Trust configuration access

Trust is a hierarchical read-only database engine which can be used locally or remotely through REST to access hierarchies stored in plain text files or in a MongoDB database. While users and groups can be used to limit access to specific parts of the hierarchy, Trust also monitors access to sensitive data in order to provide audit capabilities. Trust is ideally used to store configuration and describe infrastructure.

You can use the following form to query the demo data and watch how Trust responds. Make sure you look at the data itself. To get some inspiration, you may also use the templates available below the form.

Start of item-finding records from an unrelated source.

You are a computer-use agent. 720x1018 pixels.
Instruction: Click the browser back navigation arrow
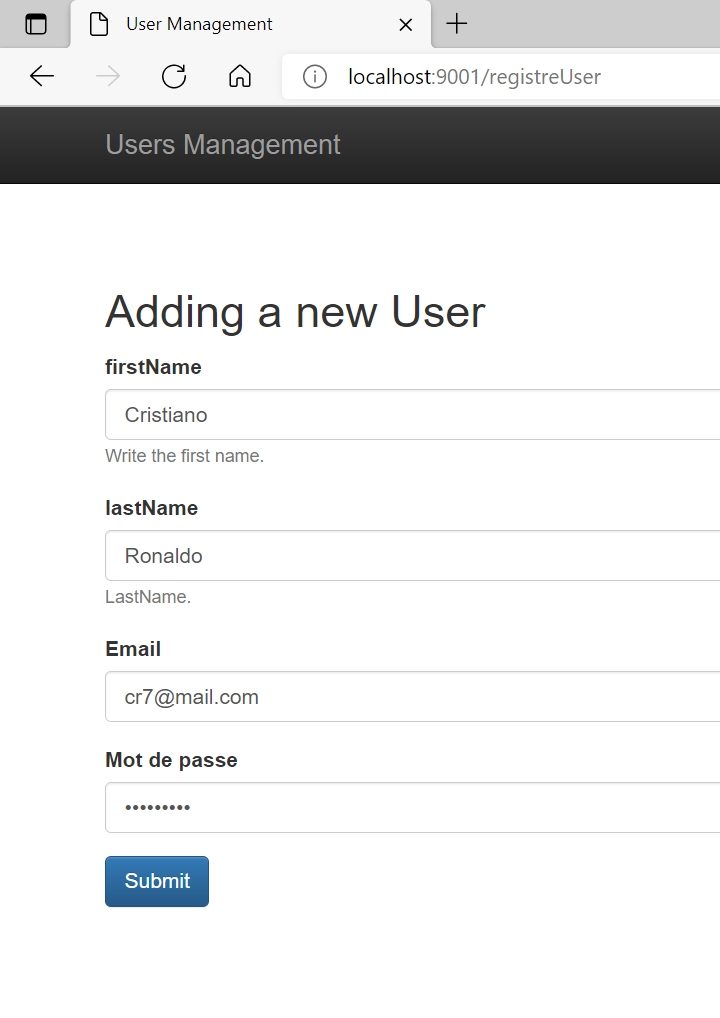point(41,76)
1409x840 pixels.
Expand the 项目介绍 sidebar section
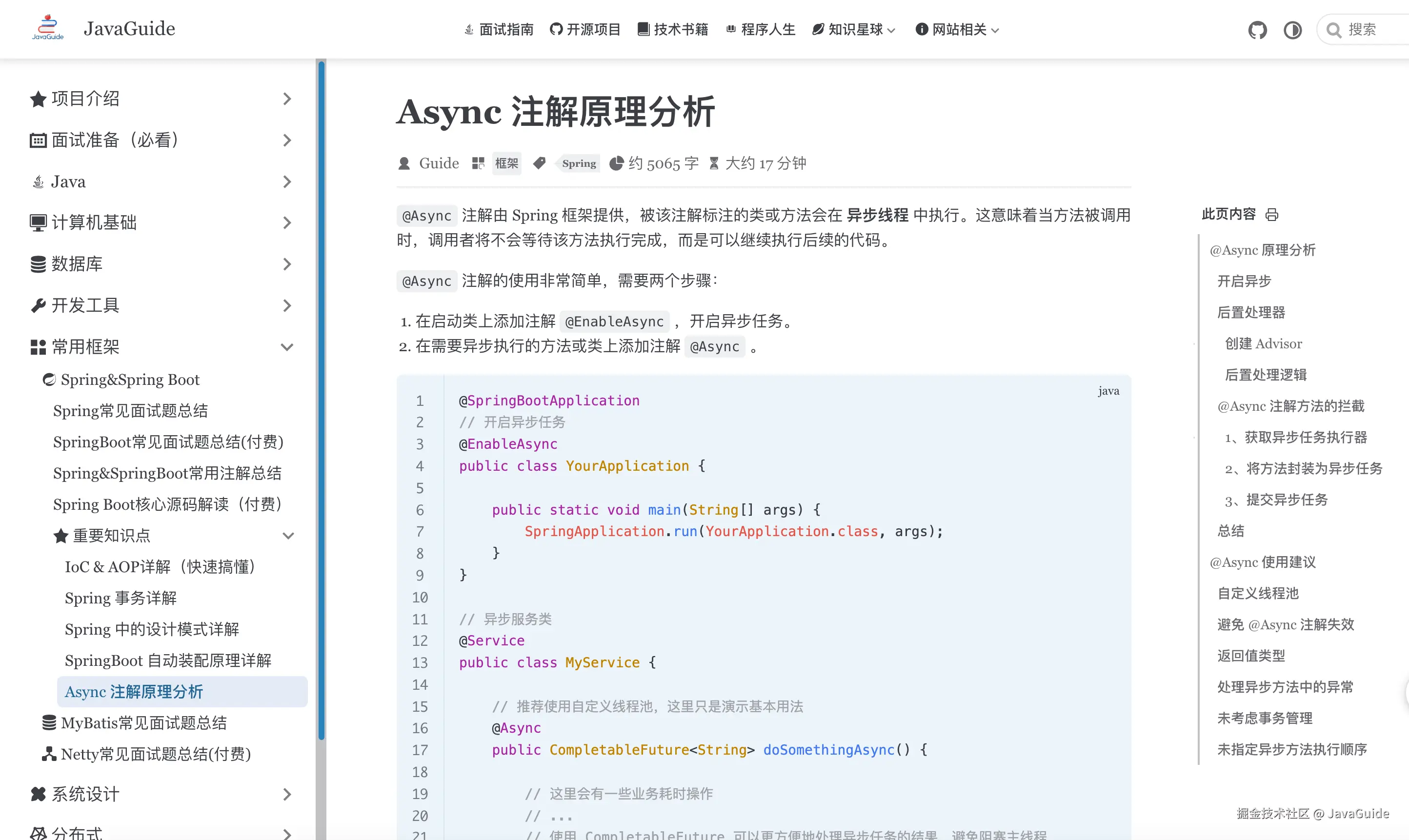click(287, 99)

Type a query to see the results or click on one of the examples below
Query of an object /illustration1/example/product guest Query of a value /illustration2/example/product/price guest Query of an array /illustration3/example/products guest Getting multiple files at once /illustration4 guest Fork resolution /illustration5/demo/product guest Fork resolution of a node /illustration5 guest Retrieving object keys /illustration6/example/product/.keys guest Escaping /illustration7/example/product/.plain:.plain:.plain:.keys guest Default object inheritance /illustration8/http-server guest Object inheritance with replacement /illustration9/http-server guest Inheritance involving values /illustration10/child guest Inheritance involving arrays addition /illustration11/child/numbers guest Inheritance involving arrays merging /illustration12/child/numbers guest Access to public nodes with invalid credentials /illustration13/example/hello William:invalid password Access to restricted nodes /illustration14/example/restricted/hello Lucy:demo Access to restricted nodes without granted access /illustration14/example/restricted/hello William:demo Access to restricted nodes from guest /illustration14/example/restricted/hello guest Access through groups /illustration15/example/restricted/hello James:demo Access through groups denied /illustration15/example/restricted/secrets James:demo Reversed groups /illustration16/example/restricted/secrets James:demo Combining users and groups /illustration17/example/restricted/hello Lucy:demo Combining users and groups /illustration17/example/restricted/hello Emily:demo Accessing forbidden path containing users /_users/Lucy guest Accessing forbidden path containing groups /_groups/administrators guest Accessing a node which doesn't exist /illustration24 guest Accessing a node which has itself as its parent /illustration27/example guest Accessing a node which has a parent which is the child of the original node. /illustration29/example guest

Trust provides a caller with information stored in a JSON file, multiple JSON files or MongoDB database. By allowing JSON objects to refer to other JSON objects, Trust is a convinient way to access data while ensuring no data duplication exists. A single piece of data, such as an IP number, a price or a list of records, is stored in a single location and may be refered to by other objects in a transparent way for the caller.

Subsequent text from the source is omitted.